= Teamstergate =

Teamstergate was the name the Kentucky State Republican Party Executive Director Randy Kammerdiener called an apparent money swap between the 1996 Bill Clinton presidential campaign and the Ron Carey campaign to be reelected as president of the International Brotherhood of Teamsters. Carey campaigned on a platform of cleaning up corruption within the Teamsters Union that had forced imposition of federal scrutiny. Nevertheless, Carey was implicated in a money laundering corruption scandal that would revoke his narrow election victory.

The case involved $885,000 given from union general treasury to the 1996 Clinton–Gore campaign in exchange for the Clinton campaign's contributions to Ron Carey's re-election fund. Carey was running to keep the job of Teamsters union president.
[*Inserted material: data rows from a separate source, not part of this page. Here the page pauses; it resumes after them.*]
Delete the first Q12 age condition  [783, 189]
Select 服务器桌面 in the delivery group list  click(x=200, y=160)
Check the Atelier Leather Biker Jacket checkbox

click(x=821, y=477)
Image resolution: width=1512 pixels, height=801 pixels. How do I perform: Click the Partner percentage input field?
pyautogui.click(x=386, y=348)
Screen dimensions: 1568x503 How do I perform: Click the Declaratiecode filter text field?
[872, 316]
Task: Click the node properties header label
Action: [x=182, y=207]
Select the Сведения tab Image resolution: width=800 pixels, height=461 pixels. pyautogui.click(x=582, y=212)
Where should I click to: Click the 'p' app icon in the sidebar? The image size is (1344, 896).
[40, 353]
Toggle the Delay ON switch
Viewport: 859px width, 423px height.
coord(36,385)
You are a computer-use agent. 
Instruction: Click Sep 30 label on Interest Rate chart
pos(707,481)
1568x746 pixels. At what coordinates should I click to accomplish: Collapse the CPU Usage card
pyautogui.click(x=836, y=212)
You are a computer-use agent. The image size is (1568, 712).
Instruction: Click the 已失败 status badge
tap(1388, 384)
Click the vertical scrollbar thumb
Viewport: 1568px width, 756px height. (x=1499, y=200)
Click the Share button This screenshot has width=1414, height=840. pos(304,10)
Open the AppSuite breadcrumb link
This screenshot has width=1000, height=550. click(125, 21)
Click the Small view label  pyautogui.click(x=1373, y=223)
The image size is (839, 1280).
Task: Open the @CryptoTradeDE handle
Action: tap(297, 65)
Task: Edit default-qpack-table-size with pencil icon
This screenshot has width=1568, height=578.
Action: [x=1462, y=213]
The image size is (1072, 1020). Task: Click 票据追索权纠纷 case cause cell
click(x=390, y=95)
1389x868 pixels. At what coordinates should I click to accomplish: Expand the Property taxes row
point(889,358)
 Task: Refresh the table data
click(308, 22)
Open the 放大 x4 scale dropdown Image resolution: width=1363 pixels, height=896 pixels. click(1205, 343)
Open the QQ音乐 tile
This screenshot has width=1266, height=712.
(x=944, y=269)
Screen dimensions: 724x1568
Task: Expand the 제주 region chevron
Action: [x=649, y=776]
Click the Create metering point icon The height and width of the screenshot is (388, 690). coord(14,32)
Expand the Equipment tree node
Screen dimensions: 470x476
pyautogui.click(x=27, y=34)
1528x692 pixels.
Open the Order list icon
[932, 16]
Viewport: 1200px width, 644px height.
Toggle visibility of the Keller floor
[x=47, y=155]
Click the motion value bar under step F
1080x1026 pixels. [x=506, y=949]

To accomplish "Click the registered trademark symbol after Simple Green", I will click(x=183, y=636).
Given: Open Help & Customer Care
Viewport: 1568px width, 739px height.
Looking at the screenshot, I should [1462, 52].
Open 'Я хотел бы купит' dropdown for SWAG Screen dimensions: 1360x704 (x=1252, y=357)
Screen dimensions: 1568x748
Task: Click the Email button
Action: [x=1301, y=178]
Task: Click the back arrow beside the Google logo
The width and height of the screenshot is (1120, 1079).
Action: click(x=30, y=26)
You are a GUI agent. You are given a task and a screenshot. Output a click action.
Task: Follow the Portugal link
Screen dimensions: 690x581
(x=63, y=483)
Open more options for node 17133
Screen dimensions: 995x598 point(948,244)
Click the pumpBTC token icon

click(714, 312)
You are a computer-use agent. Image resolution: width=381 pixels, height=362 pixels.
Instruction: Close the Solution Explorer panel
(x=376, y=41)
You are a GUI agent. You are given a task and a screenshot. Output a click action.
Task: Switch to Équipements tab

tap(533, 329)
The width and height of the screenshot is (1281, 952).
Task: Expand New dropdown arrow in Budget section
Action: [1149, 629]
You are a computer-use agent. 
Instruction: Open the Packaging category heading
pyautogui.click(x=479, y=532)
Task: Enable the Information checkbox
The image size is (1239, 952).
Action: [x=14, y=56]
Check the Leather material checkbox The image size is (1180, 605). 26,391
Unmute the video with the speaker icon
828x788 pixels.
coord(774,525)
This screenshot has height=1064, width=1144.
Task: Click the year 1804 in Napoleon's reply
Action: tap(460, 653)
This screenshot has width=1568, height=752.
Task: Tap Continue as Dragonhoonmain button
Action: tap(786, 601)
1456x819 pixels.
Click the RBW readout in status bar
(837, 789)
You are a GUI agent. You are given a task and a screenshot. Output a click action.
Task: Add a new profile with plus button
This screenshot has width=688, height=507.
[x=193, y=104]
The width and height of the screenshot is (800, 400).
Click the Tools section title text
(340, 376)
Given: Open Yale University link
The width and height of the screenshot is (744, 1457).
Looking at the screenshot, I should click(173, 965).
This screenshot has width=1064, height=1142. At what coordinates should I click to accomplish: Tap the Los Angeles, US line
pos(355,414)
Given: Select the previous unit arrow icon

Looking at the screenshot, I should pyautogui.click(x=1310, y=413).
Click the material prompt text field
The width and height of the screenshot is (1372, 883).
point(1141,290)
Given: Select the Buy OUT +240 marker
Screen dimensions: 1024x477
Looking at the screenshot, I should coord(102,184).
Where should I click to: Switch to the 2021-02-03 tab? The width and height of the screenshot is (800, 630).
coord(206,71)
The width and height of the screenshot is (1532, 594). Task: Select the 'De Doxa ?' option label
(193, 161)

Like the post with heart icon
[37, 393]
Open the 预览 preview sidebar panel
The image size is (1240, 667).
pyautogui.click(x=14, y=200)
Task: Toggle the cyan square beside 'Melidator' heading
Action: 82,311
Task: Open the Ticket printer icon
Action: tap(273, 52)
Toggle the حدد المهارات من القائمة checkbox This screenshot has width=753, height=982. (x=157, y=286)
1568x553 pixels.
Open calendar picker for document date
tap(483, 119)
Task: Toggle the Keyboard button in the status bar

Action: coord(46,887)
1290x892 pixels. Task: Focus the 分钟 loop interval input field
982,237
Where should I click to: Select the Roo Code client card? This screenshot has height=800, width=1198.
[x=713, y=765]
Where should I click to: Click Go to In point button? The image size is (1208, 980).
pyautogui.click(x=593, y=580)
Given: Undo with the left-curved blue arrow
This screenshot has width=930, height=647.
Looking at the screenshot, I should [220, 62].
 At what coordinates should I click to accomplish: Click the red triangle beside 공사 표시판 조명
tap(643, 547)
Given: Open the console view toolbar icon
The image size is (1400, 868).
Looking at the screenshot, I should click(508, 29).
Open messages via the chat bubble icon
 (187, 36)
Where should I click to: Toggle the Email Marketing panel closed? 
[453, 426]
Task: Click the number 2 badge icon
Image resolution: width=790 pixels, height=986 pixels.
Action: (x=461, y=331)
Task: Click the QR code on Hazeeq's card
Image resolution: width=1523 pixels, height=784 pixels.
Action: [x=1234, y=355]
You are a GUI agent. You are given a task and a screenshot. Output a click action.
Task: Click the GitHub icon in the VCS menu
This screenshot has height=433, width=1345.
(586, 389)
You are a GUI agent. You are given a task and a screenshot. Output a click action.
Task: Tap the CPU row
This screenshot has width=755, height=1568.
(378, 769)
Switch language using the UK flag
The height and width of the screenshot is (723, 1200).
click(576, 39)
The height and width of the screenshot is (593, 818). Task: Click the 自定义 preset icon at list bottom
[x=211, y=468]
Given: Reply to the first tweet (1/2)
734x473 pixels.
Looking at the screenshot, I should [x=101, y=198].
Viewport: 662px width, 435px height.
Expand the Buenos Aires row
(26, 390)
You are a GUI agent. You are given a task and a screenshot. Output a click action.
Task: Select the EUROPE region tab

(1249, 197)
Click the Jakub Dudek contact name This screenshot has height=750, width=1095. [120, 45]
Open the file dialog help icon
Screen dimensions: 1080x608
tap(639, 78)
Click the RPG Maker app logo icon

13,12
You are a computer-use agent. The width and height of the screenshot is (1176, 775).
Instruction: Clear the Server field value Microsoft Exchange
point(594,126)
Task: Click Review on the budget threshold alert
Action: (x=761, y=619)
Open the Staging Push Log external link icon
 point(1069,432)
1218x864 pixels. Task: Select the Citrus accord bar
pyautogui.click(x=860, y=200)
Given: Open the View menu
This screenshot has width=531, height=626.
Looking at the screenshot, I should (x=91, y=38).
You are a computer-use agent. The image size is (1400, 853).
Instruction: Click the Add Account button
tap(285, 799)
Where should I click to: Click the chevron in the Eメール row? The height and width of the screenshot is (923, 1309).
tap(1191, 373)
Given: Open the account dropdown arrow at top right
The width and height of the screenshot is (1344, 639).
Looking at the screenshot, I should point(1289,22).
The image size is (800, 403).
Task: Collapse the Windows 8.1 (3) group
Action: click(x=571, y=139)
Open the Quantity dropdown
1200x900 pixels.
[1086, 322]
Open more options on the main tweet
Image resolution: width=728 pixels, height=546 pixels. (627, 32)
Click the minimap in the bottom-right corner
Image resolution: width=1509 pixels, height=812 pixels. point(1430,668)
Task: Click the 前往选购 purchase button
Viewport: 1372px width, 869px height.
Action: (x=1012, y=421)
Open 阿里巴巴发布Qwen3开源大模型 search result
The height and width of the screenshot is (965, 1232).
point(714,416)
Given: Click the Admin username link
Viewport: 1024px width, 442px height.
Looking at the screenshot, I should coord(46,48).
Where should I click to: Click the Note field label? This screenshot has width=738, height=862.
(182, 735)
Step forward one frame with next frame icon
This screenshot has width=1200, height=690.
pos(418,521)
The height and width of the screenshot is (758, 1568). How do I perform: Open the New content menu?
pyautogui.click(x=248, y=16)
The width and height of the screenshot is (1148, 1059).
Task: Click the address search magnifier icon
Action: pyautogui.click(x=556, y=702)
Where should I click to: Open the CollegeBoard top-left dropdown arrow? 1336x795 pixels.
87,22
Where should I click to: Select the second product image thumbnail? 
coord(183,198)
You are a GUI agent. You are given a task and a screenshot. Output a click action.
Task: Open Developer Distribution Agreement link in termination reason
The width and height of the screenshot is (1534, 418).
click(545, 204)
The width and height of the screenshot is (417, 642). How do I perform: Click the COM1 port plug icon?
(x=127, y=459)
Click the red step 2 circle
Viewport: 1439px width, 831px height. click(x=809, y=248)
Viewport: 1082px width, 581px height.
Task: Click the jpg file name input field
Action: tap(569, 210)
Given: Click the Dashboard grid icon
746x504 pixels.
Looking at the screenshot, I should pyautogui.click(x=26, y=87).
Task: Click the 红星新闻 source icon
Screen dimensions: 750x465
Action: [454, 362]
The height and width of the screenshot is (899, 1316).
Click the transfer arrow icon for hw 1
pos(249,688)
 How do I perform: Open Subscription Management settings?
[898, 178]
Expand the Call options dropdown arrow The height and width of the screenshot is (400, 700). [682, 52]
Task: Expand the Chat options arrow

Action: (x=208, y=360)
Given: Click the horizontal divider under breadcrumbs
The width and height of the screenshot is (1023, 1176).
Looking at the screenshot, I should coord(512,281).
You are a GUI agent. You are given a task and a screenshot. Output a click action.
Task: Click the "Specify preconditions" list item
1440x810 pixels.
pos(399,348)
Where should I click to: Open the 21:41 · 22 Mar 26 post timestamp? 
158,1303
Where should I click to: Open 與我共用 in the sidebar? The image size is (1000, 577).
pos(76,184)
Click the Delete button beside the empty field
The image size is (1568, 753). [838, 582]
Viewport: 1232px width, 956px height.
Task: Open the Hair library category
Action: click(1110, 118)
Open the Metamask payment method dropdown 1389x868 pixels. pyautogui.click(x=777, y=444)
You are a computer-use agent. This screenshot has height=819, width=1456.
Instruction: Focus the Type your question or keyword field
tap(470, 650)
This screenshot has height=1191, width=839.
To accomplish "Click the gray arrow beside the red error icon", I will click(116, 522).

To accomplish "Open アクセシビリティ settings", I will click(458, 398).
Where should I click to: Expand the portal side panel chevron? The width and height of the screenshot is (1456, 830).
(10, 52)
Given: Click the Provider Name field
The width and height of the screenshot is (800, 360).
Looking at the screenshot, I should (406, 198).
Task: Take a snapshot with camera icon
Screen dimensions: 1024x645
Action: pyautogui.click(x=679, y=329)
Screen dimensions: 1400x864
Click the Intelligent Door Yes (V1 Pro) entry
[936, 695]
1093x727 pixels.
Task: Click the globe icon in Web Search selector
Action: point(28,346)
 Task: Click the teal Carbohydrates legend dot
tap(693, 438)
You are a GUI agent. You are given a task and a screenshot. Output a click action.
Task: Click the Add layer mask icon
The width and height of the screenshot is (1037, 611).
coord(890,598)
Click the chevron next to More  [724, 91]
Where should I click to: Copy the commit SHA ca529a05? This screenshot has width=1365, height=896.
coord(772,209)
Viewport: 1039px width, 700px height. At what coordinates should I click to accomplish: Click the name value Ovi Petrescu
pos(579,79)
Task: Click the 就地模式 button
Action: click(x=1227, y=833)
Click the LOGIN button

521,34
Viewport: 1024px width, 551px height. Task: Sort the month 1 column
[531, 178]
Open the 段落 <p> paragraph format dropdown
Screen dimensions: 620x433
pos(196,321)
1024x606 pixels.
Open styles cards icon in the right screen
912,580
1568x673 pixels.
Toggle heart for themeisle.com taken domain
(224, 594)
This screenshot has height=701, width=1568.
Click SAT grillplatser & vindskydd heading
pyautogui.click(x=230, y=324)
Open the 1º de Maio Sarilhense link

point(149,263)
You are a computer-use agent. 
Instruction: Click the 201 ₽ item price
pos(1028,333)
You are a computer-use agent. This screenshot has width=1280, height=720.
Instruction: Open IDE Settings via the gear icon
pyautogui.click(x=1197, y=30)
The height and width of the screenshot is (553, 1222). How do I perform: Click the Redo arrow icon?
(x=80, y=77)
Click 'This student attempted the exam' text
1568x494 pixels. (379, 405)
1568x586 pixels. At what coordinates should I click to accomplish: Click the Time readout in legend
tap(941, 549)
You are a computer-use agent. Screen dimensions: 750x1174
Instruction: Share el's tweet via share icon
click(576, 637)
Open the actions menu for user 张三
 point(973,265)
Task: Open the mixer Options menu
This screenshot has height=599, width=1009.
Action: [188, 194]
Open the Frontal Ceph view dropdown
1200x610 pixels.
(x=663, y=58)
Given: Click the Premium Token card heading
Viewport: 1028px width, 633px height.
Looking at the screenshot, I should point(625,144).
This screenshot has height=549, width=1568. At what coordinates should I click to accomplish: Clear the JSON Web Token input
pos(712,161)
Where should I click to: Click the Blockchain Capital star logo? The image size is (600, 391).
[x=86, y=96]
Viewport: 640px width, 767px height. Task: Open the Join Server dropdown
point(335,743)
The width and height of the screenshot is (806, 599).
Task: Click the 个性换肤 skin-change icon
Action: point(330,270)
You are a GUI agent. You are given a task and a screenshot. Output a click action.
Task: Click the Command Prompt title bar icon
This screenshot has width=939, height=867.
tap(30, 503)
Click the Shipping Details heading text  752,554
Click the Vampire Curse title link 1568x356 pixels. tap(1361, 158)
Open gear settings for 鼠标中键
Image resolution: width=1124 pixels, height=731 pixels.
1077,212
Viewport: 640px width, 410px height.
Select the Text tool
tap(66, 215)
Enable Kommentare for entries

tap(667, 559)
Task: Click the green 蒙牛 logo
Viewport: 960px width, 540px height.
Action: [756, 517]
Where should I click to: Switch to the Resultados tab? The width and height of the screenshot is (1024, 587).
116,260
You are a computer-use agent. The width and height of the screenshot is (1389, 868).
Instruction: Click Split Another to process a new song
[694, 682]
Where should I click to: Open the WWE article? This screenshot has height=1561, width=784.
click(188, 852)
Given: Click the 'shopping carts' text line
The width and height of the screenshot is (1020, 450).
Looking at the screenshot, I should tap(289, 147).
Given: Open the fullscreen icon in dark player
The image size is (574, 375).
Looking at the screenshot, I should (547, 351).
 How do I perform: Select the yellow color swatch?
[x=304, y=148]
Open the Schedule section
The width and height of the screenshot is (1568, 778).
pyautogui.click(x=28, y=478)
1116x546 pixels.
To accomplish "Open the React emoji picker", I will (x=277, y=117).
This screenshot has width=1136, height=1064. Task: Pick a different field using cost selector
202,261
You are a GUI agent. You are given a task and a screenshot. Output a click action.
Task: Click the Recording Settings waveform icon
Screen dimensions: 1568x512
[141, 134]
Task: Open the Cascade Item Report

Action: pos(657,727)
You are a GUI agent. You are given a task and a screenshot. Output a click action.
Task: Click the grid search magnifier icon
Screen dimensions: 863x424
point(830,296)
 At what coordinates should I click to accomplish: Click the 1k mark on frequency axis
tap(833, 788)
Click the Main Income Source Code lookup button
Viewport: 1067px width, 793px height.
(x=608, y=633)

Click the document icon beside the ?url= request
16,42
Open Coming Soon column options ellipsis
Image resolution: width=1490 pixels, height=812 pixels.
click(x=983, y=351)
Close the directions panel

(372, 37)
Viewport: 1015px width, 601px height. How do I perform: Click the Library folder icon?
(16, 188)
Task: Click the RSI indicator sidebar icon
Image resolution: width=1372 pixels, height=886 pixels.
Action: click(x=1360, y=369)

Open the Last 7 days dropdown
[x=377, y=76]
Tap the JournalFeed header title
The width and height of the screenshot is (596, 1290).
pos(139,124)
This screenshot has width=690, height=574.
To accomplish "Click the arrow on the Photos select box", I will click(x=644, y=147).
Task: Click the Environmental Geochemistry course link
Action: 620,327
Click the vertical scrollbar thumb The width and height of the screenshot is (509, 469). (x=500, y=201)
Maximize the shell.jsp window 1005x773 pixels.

The exchange was an illegal swap that later resulted in a federal court's voiding of Carey's slim election victory against now Teamster President James P. Hoffa.

The swap occurred despite the federal government's expenditure of $20 million on federal monitors led by the Clinton administration Justice Department to ensure the union election would be above board. A 1988 lawsuit by the Bush administration was settled in March 1989 with a consent decree signed by the union and the government that allowed the federal monitors. The lawsuit was brought under the civil provisions of the Organized Crime Control Act of 1970, known as Racketeer Influenced and Corrupt Organizations Act (RICO). On November 19, 1999, a federal jury found Teamsters political director William W. Hamilton guilty of embezzlement for his part in the deal.

Ron Carey was acquitted in 2001 of charges stemming from the scandal.